# imdb quelltext einlesen



## SebSnake (26. Jan 2009)

Nabend zusammen.

Ich versuche nun seit Wochen einen Weg zu finden, Informationen von der Seite www.imdb.de bei bestimmten Suchanfragen herausfilten zu können. Bisher ohne Erfolg.

Das hier habe ich schon probiert, bekomme dann aber (wahrscheinlich wegen deren blöden URL-Aufbaus) nur die HTML Fehlermeldung 403 zurückgegeben.
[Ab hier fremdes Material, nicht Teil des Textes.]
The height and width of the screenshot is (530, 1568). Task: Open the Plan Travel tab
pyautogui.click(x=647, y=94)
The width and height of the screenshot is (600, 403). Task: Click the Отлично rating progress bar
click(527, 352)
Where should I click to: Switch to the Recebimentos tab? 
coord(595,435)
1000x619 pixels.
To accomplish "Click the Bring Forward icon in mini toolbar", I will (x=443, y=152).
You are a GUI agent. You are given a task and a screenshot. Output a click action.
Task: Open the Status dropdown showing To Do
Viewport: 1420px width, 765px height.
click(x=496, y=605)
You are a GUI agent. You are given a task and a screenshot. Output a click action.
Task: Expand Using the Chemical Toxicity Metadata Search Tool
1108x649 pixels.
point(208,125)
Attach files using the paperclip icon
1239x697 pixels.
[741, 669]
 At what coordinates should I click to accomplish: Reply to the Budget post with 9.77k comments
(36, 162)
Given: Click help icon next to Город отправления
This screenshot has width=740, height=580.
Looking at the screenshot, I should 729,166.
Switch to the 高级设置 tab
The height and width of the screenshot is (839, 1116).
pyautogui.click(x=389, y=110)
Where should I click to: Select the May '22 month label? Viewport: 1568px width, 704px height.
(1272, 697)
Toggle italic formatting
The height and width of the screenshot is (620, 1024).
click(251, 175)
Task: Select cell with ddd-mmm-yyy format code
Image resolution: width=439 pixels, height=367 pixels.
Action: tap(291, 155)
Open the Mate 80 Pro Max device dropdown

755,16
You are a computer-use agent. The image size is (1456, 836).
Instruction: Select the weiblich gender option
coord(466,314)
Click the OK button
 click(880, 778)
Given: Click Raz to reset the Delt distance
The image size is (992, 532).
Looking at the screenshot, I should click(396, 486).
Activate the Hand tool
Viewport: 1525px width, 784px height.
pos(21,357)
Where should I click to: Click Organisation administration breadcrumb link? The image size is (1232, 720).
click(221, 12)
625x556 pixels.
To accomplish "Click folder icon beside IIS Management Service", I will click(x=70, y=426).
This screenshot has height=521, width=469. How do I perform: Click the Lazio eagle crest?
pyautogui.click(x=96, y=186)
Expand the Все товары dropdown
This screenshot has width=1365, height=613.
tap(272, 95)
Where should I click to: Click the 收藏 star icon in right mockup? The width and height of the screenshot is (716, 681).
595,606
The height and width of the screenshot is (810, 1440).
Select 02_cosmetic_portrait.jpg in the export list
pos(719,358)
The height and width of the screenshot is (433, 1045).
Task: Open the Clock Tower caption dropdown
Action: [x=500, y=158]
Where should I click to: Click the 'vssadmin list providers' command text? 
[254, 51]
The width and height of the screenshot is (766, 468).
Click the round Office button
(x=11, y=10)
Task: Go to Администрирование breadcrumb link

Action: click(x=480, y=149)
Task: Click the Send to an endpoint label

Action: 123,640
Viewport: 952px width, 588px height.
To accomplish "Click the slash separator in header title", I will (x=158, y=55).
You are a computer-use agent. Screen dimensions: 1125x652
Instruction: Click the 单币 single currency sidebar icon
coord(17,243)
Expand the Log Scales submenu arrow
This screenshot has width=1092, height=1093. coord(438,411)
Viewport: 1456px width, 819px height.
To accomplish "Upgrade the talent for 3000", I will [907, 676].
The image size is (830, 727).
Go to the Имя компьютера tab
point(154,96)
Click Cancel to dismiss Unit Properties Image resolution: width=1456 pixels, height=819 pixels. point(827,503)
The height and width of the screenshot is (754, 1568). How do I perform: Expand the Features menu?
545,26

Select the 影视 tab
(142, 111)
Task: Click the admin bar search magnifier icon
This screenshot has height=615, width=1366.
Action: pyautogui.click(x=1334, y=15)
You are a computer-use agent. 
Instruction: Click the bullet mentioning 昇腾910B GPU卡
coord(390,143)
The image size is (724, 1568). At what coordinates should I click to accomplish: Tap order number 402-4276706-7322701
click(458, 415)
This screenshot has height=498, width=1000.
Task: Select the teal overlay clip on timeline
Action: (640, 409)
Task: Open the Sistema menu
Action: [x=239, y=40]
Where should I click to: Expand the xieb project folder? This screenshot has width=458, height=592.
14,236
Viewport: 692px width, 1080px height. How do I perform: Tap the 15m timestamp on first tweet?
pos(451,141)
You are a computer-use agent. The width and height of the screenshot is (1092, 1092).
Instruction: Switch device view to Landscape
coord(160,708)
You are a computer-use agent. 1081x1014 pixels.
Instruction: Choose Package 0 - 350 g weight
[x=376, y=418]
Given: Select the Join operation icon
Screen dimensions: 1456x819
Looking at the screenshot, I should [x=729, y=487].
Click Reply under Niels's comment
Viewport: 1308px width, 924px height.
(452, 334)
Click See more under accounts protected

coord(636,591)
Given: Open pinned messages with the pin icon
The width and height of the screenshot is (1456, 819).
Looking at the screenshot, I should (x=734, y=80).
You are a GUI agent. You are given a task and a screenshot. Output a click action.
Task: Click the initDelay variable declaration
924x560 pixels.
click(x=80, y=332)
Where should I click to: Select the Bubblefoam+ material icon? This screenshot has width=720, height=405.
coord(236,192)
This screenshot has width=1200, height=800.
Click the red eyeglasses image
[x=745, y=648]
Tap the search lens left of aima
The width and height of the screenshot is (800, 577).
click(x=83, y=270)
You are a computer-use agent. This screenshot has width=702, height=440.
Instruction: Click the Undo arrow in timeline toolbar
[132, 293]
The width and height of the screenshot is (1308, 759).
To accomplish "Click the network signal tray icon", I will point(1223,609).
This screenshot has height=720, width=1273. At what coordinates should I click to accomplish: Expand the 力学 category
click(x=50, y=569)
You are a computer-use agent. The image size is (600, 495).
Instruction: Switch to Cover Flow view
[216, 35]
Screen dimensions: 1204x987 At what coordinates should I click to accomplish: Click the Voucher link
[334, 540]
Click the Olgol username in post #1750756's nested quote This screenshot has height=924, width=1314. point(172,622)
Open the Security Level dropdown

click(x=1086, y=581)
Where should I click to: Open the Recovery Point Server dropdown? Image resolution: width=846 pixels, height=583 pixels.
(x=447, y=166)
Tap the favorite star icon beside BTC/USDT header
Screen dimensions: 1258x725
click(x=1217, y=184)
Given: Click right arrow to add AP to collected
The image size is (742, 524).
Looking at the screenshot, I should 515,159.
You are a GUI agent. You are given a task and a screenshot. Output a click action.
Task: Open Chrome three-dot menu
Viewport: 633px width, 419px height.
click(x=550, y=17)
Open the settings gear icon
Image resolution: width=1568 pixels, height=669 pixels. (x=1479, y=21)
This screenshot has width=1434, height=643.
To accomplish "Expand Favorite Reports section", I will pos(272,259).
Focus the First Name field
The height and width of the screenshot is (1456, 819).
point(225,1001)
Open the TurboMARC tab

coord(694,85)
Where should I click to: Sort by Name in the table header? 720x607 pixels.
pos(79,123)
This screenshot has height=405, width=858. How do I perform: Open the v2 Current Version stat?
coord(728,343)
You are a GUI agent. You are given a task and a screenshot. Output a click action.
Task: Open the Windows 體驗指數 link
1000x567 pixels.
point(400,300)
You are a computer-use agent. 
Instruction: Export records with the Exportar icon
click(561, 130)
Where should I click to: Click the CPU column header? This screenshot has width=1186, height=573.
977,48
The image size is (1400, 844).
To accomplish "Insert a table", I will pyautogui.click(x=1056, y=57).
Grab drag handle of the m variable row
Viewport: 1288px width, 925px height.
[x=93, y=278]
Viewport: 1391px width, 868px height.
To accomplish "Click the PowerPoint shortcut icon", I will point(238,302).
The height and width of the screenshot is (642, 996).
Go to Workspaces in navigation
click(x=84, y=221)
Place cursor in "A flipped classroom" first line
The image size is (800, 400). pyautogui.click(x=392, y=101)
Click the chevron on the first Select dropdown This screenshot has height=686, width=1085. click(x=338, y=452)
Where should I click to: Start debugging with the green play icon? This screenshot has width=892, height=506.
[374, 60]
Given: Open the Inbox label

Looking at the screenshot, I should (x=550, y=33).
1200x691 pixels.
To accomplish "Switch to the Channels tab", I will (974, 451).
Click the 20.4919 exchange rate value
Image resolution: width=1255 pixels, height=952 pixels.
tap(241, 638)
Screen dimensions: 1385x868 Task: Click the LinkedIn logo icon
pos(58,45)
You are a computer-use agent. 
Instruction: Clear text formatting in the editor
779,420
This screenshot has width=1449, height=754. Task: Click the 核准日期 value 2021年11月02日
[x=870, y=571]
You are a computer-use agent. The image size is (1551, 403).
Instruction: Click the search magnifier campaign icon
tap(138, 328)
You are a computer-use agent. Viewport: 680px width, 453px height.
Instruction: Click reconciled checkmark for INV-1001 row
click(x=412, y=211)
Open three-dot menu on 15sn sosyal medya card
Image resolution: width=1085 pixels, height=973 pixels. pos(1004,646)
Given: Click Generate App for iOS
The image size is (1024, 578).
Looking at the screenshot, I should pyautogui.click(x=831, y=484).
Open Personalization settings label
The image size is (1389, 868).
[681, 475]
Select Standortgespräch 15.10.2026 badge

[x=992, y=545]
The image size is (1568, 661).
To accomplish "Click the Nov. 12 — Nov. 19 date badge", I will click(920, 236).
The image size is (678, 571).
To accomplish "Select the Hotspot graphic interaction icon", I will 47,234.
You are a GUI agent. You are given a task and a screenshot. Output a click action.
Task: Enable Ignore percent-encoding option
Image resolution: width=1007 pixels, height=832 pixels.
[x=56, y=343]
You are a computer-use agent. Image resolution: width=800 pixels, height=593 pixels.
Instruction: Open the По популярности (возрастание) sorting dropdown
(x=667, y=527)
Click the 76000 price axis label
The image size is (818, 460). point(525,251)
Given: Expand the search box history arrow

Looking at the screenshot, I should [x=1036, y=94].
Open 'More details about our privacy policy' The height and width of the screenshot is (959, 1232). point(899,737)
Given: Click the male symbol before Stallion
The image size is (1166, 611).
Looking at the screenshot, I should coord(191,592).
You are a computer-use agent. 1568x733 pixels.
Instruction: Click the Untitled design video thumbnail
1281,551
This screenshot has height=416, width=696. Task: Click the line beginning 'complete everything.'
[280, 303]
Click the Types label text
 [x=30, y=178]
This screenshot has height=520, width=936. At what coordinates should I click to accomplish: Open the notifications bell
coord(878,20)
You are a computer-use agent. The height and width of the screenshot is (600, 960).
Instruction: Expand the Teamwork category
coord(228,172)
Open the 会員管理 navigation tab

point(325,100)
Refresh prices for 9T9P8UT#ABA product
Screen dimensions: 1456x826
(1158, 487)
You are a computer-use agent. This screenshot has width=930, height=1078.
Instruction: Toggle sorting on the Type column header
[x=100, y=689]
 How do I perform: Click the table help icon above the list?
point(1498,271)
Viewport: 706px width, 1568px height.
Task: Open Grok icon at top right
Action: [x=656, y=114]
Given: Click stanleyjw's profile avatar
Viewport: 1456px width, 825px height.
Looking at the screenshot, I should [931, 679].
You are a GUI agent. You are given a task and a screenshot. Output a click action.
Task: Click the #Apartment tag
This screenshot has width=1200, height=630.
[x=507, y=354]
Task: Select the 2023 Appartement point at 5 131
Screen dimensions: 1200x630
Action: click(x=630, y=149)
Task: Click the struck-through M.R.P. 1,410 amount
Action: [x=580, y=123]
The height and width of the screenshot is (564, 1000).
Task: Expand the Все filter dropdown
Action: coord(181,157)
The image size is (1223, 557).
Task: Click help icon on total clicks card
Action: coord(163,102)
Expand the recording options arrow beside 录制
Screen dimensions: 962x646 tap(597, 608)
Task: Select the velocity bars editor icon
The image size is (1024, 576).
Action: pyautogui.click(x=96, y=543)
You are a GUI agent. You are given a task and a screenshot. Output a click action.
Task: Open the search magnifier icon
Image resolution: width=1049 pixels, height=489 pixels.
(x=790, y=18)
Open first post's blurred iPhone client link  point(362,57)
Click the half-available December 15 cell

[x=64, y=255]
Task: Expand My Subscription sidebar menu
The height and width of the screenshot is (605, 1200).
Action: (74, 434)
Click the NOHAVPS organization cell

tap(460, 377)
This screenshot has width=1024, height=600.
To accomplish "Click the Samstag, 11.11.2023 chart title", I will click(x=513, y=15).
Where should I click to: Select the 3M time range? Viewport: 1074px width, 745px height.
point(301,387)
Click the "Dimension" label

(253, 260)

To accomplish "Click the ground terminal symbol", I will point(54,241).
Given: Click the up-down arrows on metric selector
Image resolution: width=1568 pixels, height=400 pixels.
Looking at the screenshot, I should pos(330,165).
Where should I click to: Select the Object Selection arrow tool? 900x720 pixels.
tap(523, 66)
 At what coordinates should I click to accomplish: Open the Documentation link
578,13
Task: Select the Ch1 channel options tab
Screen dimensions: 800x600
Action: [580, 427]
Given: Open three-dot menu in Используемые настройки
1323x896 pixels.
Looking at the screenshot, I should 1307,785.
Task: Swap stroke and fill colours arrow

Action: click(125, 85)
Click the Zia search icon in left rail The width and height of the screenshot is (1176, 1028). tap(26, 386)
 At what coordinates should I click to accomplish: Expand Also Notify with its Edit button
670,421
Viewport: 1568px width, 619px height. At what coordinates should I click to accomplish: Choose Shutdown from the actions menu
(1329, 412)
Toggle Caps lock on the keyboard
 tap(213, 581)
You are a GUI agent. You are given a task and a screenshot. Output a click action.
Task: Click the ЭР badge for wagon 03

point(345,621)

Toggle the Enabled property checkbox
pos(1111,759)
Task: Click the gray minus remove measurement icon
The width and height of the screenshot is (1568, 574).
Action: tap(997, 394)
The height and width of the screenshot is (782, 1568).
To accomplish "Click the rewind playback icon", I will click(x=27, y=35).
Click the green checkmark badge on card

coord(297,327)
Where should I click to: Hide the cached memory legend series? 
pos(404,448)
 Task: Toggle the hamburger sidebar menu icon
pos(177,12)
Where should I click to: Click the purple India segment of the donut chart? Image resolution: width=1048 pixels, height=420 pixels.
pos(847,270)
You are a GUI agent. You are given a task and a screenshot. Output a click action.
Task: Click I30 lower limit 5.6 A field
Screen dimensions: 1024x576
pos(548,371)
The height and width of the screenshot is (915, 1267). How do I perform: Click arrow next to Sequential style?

http://www.imdb.de/find?s=all&q=die+hard

So sieht eine URL aus, die ich z.B. nun gerne über einen BufferedReader oder so einlesen würde.
Klappt aber mit oben besagten Beispiel nicht...

Jemand ne Idee?


----------



## musiKk (27. Jan 2009)

Die Seite checkt den User-Agent. Ein einfaches

```
urlc.addRequestProperty("user-agent", "Firefox");
```
reicht da schon (urlc ist die URLConnection).


----------



## Ollek (17. Nov 2010)

Hallo,

hab dort nochmal eine Frage zu.. Immer wenn der user-agentgecheckt wird, kann die Website ohne URLConnection nicht geöffnet werden, weil man dort immer einen 403 Fehler bekommt, richtig?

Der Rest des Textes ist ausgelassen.